Brent is currently up $0.27 while WTI is down $0.20…

Brent crude advanced to the highest level in more than a week as Japan’s central bank said it will expand asset purchases to lift the world’s third-biggest oil consumer out of the recession.

Futures rose as much as 0.7 percent to the highest since Jan. 10. The Bank of Japan (8301)will introduce open-ended asset purchases from January 2014 to boost the economy. Euro-area finance ministers yesterday approved a payout of 9.2 billion euros ($12.3 billion) to Greece this month.

“Expectations for stimulus in Japan have been propping up markets in otherwise thin trading,” said Andrey Kryuchenkov, an analyst at VTB Capital in London who predicts Brent may find resistance at $112.50 a barrel this month.

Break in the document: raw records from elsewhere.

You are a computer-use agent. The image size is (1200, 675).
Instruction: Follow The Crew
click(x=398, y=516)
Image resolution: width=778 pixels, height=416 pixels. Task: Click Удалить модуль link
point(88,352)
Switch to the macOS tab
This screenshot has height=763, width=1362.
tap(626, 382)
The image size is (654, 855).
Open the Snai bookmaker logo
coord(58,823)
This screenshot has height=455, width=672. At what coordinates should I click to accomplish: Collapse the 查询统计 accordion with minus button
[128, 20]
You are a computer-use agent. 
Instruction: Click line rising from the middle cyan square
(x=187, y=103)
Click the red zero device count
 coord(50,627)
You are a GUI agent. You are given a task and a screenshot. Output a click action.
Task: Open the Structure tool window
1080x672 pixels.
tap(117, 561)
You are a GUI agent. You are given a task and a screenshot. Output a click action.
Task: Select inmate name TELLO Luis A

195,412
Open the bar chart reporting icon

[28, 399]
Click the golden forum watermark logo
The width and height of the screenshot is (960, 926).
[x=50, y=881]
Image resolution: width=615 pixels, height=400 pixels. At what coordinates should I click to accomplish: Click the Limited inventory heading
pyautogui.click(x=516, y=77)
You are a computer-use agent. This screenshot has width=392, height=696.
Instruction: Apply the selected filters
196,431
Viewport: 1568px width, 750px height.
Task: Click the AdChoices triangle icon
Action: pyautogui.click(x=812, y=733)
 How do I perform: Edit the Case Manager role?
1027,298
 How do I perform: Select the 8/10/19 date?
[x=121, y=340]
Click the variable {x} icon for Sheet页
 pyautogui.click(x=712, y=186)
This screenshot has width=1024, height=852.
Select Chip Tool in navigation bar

Brent for March settlement climbed as much as 77 cents to $112.48 a barrel, and traded for $112.18 as of 12:22 p.m. on the ICE Futures Europe exchange in London. The average volume of all contracts was 17 percent higher than the 100-day average. The benchmark was at a premium of $16.24 to New York crude futures. The spread was $15.16 on Jan. 17, the narrowest level based on closing prices since July 24.

West Texas Intermediate for February delivery, which expires today, was at $95.49 a barrel, down 7 cents, in electronic trading on the New York Mercantile Exchange. The more active March contract was at $95.97. Yesterday’s transactions will be booked with today’s trades for settlement purposes as there was no floor trading because of the Martin Luther King Jr. Day holiday in the U.S….”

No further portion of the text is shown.